Em Porto Alegre, por exemplo, 80% dos projetos aprovados ano passado foram propostos pela prefeitura. O clientelismo também faz com que os parlamentares abdiquem de outra função primordial de que são revestidos pelo eleitorado: fiscalizar o Poder Executivo.
“Resta ao sujeito ficar fazendo coisas típicas da politiquinha rasteira como conferir título de cidadão honorário a algum figurão ou propor moção de aplausos ao açougue do bairro”, critica.
O ex-prefeito Nilson Costa, que já fez parte da Câmara Municipal nos anos 50, afirma que, geralmente, quando um vereador é eleito, começa a pensar na próxima eleição assim que toma posse.
Esse olhar nas futuras eleições irá determinar a forma de agir do parlamentar - mais que isso, irá determinar, também, a relação entre os poderes constituídos. “Antigamente, os postulantes a cargos executivos se esforçavam ao máximo para eleger uma bancada numerosa.

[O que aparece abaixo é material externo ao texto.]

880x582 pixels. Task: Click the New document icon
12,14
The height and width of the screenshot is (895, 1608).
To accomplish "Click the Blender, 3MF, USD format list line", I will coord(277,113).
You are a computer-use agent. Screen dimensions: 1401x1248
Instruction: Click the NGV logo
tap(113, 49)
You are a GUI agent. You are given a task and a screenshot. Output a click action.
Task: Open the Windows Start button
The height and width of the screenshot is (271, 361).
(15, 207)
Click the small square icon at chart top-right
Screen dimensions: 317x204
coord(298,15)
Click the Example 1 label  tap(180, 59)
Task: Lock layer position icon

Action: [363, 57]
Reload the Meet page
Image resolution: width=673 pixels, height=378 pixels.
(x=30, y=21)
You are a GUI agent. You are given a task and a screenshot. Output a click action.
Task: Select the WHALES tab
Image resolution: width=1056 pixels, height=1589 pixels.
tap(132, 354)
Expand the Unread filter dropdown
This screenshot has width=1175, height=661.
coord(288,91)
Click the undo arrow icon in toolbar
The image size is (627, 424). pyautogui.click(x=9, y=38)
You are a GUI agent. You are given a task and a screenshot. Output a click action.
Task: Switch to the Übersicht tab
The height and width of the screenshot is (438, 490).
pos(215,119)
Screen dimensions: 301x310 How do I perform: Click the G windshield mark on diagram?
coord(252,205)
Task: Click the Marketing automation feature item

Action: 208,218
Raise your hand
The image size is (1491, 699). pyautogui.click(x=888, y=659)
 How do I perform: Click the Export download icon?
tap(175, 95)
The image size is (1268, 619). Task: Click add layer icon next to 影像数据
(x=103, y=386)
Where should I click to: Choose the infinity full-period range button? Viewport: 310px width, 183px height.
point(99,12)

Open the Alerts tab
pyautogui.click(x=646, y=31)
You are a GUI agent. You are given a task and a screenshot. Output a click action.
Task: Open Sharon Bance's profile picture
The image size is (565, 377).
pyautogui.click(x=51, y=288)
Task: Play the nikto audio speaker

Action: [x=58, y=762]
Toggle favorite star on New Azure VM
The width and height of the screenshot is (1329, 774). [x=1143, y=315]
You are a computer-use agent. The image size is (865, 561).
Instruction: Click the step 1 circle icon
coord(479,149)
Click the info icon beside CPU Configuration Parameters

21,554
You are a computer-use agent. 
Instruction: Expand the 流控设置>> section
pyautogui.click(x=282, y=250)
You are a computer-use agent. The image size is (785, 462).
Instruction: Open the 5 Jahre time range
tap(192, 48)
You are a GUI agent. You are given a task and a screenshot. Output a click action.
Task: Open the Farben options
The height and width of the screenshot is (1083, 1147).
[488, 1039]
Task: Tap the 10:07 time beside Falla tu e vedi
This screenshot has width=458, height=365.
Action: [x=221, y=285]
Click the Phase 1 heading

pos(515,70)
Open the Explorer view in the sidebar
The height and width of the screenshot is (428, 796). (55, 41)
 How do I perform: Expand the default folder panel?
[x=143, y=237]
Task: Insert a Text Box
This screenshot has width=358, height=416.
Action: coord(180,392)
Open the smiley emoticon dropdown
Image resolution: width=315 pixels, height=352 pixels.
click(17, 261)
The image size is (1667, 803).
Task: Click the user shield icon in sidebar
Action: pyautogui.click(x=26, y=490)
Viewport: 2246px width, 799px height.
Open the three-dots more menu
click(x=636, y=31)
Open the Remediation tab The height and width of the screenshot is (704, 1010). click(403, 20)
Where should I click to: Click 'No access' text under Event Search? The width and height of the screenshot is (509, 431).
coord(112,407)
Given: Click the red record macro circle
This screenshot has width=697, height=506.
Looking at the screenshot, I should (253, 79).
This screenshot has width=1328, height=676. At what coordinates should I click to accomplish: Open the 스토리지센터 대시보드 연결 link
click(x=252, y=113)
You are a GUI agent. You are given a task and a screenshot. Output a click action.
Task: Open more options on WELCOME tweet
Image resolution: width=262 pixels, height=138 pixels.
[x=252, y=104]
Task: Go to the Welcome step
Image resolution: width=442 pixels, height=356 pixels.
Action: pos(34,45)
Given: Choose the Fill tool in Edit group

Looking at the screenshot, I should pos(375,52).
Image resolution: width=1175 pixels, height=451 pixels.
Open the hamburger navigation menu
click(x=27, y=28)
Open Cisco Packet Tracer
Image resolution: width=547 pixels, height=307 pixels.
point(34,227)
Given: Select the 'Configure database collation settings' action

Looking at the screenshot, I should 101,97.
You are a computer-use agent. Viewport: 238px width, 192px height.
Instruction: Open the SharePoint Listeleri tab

Naquele tempo, é bem verdade, os grupos políticos tinham uma identidade bem definida e dificilmente se misturavam. Hoje, prefeitos, governadores e presidente não têm mais essa preocupação. É mais simples esperar o resultado das urnas e depois negociar com cada um dos parlamentares a formação de uma base de apoio”, aponta.